The use of CRRS methods should result in a good level of agreement among readers to observe and see abnormalities in X-ray images. As shown in the research of Pinto et al., the largest kappa value is in the large opacity feature (0.7). While the smallest kappa value is found on a small opacity image (0.5). Overall, the TB kappa's active picture value was 0.52. This study compared the agreement between the 2nd and 3rd readers. In accordance with the research of Pinto et al., the largest kappa value was also obtained on the large opacity picture (0.76). However, the smallest kappa value is found in the pleural effusion feature (0.36), although the percentage of agreement between the two readers is 78.2%. This suggests that using the CRRS method will only increase the value of the agreement by 36% on the pleural effusion image. Overall, however, the conclusion of active TB with CRRS method in this study has a better kappa value (0.75) than the previous study (0.52). Thus, the reader agreement in this study to conclude active TB with the CRRS method is good [16]. The kappa value of the CRRS method is also better when compared with the study using another method against the four features commonly seen in tuberculosis [17].

5. Research Limitation

The number of samples recruited in this study were 220 (55%) subjects and did not meet the sample targets in the study protocol of 400 subjects. This is partly because during the screening process (screening) by the research team, it turns out there are things as follows: subjects does not meet the criteria of research; subjects do not want to go check the ronsen to the Radiology department at RSCM; and subjects did not want to wait too long. Several steps have been taken to obtain the appropriate number of samples, such as: adjusting the research flow so that the subjects are more comfortable, easing the research criteria through the protocol amendment to the Ethics Commission and direct supervision by the central team to solve the constraints faced by the team when doing data collection.

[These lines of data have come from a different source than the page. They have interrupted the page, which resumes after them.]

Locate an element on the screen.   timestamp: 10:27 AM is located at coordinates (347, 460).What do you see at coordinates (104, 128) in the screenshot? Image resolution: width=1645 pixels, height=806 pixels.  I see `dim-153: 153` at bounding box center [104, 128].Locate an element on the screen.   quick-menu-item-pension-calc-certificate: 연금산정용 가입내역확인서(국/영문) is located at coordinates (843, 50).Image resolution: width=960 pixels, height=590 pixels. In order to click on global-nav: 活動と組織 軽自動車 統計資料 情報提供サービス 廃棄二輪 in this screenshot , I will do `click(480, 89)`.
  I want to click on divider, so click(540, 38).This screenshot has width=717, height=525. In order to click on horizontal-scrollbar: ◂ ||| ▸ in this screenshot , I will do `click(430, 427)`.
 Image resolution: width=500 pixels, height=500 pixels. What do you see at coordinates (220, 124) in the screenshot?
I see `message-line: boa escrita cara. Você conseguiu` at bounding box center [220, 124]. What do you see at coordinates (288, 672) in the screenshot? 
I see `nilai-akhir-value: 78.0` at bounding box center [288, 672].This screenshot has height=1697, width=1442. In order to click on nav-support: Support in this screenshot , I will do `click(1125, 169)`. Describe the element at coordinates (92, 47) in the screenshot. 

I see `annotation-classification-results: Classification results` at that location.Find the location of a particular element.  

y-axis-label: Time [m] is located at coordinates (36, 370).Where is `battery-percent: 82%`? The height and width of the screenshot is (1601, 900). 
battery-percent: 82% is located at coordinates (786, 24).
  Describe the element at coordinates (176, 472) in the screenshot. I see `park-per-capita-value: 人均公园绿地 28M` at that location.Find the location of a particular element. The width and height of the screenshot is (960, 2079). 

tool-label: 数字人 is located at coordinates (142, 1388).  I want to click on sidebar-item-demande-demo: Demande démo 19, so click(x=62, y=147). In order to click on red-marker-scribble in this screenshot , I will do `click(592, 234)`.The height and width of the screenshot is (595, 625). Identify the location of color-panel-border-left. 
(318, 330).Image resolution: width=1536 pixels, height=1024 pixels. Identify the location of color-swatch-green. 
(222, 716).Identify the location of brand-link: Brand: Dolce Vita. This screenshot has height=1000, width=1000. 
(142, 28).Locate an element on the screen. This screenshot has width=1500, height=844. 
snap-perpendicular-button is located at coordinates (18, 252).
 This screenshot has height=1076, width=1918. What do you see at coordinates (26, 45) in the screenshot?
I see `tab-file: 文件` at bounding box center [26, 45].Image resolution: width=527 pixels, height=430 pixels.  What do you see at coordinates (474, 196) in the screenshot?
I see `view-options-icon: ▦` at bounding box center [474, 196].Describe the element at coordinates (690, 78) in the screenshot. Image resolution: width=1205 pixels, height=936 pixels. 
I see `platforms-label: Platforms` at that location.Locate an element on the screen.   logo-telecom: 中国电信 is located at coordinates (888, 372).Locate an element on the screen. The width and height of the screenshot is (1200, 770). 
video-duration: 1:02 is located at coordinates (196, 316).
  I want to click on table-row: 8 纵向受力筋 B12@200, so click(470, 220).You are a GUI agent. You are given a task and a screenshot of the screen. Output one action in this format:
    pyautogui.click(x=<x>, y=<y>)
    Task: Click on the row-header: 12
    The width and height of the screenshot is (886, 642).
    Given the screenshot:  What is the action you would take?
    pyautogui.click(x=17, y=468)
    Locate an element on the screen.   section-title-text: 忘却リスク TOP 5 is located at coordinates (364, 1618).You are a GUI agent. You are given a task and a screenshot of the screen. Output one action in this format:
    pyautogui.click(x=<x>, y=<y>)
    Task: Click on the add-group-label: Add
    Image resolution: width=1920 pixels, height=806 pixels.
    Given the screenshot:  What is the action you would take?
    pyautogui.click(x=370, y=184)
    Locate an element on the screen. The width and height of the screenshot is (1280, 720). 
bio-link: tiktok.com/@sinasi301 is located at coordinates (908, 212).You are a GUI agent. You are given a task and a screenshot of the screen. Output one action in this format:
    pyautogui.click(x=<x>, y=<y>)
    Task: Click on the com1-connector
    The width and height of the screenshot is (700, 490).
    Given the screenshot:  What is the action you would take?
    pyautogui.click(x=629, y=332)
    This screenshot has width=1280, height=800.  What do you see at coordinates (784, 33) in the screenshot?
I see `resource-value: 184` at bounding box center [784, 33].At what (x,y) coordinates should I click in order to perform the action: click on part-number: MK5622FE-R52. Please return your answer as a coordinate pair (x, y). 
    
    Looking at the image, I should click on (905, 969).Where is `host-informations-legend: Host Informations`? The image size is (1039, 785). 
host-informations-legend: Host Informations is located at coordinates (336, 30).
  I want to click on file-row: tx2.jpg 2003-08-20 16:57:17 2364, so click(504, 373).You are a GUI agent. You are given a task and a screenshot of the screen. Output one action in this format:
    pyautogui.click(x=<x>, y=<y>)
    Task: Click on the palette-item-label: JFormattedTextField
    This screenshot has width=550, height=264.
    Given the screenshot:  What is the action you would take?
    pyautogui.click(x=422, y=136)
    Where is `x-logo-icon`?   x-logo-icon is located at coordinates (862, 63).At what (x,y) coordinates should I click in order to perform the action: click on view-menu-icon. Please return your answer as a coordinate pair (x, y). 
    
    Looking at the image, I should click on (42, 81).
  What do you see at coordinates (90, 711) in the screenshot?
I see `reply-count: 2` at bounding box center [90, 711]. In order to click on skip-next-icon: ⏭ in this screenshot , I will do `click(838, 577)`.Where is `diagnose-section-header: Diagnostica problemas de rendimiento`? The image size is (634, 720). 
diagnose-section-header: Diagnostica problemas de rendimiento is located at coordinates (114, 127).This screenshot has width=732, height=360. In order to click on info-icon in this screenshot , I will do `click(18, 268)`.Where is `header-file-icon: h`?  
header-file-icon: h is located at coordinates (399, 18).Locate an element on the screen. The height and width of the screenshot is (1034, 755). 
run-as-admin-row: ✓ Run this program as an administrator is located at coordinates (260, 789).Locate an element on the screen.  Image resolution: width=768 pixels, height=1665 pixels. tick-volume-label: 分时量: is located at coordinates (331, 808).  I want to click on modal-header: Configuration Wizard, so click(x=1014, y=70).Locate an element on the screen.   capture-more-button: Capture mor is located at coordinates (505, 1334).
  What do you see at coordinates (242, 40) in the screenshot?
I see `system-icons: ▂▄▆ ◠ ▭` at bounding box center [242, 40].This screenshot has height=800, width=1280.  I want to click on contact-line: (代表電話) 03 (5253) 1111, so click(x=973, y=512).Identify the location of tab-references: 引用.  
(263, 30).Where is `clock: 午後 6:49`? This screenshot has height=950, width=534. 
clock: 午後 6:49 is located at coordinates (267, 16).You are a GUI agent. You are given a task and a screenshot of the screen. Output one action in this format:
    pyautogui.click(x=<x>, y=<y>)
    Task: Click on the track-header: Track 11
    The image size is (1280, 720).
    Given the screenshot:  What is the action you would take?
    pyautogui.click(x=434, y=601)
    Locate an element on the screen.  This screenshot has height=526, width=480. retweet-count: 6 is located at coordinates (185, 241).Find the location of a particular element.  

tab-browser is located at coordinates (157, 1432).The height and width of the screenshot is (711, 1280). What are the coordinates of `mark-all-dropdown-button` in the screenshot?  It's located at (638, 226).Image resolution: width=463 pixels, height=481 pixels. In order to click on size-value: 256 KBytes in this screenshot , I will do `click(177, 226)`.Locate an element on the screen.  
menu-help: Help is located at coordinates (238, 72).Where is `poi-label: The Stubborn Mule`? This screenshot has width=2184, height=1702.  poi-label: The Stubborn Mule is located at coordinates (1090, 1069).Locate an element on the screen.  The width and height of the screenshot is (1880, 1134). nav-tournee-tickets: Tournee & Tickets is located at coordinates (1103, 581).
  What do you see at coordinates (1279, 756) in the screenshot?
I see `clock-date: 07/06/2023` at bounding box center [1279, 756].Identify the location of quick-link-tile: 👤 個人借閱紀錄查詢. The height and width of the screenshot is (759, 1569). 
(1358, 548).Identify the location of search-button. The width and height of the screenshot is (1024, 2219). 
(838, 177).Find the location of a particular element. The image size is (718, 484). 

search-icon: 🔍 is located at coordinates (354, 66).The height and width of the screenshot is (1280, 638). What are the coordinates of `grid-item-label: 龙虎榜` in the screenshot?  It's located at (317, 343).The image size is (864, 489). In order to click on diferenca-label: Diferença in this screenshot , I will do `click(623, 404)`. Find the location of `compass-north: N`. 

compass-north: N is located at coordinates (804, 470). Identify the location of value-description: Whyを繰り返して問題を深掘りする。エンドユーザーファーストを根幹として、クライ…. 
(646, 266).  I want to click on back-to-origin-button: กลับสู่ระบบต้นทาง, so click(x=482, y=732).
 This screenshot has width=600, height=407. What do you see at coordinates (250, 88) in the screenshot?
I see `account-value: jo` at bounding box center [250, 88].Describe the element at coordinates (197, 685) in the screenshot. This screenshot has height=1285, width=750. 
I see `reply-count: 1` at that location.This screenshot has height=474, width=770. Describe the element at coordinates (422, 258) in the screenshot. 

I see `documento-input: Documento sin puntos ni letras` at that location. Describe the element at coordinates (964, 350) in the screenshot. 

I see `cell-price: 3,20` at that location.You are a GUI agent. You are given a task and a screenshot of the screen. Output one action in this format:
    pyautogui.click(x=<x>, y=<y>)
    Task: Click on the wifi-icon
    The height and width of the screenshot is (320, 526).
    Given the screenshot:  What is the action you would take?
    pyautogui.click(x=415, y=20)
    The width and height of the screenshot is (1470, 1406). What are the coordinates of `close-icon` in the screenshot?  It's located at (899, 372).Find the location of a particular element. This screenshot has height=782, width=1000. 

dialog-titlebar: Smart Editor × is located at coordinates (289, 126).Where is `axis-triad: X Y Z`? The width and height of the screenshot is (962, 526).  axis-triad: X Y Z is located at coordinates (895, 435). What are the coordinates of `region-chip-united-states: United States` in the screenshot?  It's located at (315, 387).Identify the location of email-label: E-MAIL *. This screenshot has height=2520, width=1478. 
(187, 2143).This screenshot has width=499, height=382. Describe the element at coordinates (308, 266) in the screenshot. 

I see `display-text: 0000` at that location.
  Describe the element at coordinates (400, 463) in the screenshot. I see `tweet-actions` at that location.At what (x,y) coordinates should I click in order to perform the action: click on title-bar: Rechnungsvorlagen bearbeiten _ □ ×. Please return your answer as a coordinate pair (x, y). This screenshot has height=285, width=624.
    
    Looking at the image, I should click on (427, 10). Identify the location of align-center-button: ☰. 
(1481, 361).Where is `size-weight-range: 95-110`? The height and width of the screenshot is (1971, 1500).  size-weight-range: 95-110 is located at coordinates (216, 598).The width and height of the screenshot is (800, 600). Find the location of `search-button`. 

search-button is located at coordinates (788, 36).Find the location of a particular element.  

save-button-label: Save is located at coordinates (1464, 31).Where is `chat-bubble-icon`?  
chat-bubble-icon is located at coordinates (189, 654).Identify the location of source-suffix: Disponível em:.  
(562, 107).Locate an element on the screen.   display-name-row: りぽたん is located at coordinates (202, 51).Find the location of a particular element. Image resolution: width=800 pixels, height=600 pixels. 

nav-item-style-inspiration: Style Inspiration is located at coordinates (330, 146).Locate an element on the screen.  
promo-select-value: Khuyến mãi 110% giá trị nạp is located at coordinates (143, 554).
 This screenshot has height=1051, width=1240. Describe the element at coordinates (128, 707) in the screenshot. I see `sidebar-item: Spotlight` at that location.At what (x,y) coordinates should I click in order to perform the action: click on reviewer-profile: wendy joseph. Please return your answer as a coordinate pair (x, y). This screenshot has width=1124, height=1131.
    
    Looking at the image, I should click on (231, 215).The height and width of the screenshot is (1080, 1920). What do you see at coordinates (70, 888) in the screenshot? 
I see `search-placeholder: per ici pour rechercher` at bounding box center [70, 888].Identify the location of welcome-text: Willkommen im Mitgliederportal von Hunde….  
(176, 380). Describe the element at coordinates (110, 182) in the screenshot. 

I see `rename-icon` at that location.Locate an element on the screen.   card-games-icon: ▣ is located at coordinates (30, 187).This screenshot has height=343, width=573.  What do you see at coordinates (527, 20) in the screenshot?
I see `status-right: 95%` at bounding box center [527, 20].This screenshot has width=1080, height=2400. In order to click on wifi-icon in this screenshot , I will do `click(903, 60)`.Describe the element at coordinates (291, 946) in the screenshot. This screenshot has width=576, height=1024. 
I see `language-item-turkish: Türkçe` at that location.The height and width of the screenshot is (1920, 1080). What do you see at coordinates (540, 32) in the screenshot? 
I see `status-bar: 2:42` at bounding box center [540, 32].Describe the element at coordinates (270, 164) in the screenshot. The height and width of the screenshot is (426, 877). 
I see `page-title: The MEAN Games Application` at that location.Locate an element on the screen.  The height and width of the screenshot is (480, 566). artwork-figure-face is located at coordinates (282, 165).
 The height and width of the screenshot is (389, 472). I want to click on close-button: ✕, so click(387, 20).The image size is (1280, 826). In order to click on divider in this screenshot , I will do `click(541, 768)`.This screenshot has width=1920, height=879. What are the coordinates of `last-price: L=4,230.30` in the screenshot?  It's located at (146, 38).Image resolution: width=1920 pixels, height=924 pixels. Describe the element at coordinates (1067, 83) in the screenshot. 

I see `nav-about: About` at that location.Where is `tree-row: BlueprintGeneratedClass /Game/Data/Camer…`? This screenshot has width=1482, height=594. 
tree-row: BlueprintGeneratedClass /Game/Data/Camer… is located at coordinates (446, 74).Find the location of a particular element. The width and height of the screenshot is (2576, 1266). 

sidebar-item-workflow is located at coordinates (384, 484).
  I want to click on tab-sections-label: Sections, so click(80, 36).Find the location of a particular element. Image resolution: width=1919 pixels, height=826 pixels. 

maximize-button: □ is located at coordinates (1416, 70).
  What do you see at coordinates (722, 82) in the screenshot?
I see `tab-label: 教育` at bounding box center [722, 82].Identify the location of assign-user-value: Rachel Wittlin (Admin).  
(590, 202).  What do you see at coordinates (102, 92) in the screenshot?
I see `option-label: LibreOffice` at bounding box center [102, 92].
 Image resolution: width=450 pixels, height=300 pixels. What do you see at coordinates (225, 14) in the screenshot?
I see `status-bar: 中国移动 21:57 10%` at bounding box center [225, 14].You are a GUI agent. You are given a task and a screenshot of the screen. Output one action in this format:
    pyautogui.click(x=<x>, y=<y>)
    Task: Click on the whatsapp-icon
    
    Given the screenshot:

Based on these considerations, the results obtained cannot describe the validity of the actual CRRS method so that further validity testing with larger sample and involving more research sites and more radiologists are needed.

6. Conclusion

The interpretation using CRRS method has good inter-reader agreement. On the other hand, the accuracy of the method for supporting tools in reading chest X-ray for suspected TB patients is lacking. However, we acknowledge that the conclusion may be biased due to the unmet target of number of participants recruited. Further investigation is needed to make definite conclusion.


The authors would like to thank the Head of National Institute of Health Research and Development, especially the Head of Center for Applied Health Technology and Clinical Epidemiology who trusted them as the executor of this research. They would also like to thank the coordinators, researchers and all the research team of Poli Paru, Cipto Mangunkusumo Hospital; Puskesmas Jatinegara and Matraman; Department of Health of DKI Jakarta Province; Department of Radiology, Cipto Mangunkusumo Hospital; the Microbiology Department of Medicine Faculty of Universitas Indonesia and all of those who have participated to support this research.